- Born: March 21, 1988 (age 38) Palanga, Lithuanian SSR, Soviet Union
- Occupation: Football referee
- Years active: 2005–

= Donatas Rumšas =

Lithuanian football referee

Donatas Rumšas (born 21 March 1988) is a Lithuanian association football referee who officiates in domestic and international competitions, and presently is ranked as a UEFA elite category referee.

== Biography ==
Rumšas was born on 21 March 1988 in Palanga, then part of the Lithuanian SSR in the Soviet Union. He completed secondary education and subsequently studied civil engineering at Klaipėda University, graduating in 2011 with a bachelor's degree.

He began his refereeing career in 2005, initially officiating in Lithuanian domestic football. He has been a regular referee in Lithuania's top division, the A Lyga, since 2011.
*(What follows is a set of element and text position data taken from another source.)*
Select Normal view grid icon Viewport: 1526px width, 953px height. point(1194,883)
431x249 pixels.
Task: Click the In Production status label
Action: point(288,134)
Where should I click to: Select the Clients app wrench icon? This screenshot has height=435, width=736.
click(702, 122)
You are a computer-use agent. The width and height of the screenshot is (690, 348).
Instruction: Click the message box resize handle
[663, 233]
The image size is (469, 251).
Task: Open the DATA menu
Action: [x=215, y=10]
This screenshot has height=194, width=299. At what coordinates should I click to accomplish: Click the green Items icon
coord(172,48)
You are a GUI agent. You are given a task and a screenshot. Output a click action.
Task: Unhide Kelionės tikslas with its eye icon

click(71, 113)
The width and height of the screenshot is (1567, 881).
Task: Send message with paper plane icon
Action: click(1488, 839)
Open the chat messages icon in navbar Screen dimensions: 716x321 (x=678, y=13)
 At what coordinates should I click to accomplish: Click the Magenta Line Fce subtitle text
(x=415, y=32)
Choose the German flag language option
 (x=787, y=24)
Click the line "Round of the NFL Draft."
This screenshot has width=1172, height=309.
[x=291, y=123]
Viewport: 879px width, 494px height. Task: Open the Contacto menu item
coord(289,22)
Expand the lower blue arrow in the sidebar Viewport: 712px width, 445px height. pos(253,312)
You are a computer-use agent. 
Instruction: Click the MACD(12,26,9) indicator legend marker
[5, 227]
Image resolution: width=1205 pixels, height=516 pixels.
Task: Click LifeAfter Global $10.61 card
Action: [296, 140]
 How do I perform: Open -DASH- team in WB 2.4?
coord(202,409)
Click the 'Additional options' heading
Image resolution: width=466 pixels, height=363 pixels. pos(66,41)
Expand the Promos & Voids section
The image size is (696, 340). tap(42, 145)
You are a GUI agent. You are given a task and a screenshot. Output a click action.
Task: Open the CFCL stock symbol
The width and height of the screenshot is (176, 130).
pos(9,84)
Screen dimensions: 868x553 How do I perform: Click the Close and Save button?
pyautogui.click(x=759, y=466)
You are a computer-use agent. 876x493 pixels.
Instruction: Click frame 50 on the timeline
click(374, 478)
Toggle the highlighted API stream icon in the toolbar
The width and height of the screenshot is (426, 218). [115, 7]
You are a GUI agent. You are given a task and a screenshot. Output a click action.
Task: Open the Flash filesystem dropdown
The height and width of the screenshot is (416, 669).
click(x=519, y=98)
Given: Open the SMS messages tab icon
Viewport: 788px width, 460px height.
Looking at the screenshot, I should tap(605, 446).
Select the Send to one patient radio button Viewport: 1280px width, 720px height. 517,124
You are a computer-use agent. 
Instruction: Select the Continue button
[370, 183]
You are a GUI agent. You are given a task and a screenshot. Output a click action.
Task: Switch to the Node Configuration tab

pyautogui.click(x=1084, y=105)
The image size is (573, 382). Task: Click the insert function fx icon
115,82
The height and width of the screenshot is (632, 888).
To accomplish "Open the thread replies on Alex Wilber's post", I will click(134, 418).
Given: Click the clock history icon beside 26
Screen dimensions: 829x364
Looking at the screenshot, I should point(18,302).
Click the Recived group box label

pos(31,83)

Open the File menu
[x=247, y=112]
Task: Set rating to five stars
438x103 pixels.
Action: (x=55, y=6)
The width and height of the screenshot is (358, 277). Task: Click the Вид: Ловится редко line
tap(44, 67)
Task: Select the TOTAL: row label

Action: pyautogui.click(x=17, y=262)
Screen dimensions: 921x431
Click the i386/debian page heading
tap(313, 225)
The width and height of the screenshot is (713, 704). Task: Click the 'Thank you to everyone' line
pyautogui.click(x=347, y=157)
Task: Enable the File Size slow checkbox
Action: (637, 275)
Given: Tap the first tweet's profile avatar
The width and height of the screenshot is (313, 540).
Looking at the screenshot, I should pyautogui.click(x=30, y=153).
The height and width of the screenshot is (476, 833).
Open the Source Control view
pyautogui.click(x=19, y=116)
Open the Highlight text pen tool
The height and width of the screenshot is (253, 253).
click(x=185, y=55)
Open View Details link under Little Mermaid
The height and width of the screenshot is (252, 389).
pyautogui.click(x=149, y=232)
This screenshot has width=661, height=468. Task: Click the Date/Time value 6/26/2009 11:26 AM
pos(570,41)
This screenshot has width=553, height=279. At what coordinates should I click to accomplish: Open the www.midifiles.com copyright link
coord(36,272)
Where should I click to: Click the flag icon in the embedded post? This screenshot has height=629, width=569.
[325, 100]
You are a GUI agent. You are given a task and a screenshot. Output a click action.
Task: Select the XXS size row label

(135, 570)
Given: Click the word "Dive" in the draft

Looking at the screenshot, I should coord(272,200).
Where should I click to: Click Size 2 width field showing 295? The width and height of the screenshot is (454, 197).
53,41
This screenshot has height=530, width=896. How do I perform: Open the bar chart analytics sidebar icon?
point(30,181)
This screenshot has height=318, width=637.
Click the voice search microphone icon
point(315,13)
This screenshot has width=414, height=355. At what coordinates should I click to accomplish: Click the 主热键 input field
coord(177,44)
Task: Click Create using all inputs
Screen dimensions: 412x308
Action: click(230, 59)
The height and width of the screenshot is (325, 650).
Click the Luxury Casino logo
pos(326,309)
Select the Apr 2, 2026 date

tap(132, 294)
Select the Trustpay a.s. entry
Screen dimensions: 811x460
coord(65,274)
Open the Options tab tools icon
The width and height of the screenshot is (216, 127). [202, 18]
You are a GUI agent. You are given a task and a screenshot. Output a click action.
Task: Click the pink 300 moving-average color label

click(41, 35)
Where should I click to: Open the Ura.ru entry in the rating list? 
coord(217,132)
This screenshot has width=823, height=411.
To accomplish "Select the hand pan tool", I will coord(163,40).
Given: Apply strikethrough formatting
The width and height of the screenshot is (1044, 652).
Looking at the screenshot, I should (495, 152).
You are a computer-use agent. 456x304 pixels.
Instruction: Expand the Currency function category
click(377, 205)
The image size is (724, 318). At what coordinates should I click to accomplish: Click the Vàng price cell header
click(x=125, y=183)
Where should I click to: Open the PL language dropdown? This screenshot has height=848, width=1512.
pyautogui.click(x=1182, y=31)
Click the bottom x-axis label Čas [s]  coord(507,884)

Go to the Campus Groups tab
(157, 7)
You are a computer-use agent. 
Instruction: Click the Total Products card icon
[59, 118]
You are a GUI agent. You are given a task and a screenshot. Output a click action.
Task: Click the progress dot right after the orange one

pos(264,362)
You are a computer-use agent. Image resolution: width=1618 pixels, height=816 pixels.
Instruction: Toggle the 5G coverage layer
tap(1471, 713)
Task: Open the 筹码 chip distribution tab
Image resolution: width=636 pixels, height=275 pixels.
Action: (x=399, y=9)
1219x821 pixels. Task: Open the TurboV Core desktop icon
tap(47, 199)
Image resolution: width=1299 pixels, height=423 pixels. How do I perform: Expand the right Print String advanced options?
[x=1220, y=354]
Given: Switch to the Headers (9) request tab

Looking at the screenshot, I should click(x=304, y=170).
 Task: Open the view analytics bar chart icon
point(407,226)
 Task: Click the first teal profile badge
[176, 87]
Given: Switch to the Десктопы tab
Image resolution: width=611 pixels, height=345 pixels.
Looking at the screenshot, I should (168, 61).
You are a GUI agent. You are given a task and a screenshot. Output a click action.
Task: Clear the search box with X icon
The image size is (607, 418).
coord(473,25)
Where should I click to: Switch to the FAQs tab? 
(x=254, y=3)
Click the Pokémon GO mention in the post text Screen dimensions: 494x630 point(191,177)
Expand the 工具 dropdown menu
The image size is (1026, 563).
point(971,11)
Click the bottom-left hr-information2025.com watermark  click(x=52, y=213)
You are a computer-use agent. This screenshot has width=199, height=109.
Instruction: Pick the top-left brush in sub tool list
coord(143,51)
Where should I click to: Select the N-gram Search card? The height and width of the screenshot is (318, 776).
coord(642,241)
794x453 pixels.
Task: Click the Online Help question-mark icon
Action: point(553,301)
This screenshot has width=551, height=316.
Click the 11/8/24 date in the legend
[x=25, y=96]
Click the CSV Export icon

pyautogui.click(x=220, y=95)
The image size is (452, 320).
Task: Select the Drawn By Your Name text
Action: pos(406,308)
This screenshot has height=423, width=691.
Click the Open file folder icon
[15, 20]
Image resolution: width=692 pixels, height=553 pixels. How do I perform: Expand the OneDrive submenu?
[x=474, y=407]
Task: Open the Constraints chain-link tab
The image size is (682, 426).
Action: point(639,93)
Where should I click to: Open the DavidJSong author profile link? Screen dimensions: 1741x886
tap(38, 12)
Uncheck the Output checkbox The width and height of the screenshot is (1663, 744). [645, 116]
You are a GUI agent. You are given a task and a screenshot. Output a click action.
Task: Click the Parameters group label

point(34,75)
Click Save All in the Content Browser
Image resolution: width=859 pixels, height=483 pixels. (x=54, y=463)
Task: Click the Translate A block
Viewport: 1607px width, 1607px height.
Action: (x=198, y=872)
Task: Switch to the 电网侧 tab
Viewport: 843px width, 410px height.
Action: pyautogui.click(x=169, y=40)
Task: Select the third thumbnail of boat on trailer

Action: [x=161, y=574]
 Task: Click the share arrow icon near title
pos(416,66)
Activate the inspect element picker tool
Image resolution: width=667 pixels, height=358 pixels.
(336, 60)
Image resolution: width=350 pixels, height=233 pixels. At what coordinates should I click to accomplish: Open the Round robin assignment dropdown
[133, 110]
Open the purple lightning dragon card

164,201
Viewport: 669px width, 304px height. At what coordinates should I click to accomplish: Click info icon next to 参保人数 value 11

In 2016, Rumšas was included on the FIFA International Referees List, enabling him to officiate international matches in UEFA and FIFA competitions. Since then, he has taken charge of matches in UEFA Europa League and UEFA Champions League competitions.

He has officiated club fixtures involving teams from different European leagues, including UEFA Champions League group stage matches in the 2025–26 season. Rumšas also refereed in the UEFA Europa League and qualifying competitions in multiple seasons. He has also officiated matches involving national teams in UEFA Nations League and qualifiers.

== Professional life ==
Alongside his refereeing career, Rumšas has also worked as a civil engineer and project manager in the construction industry.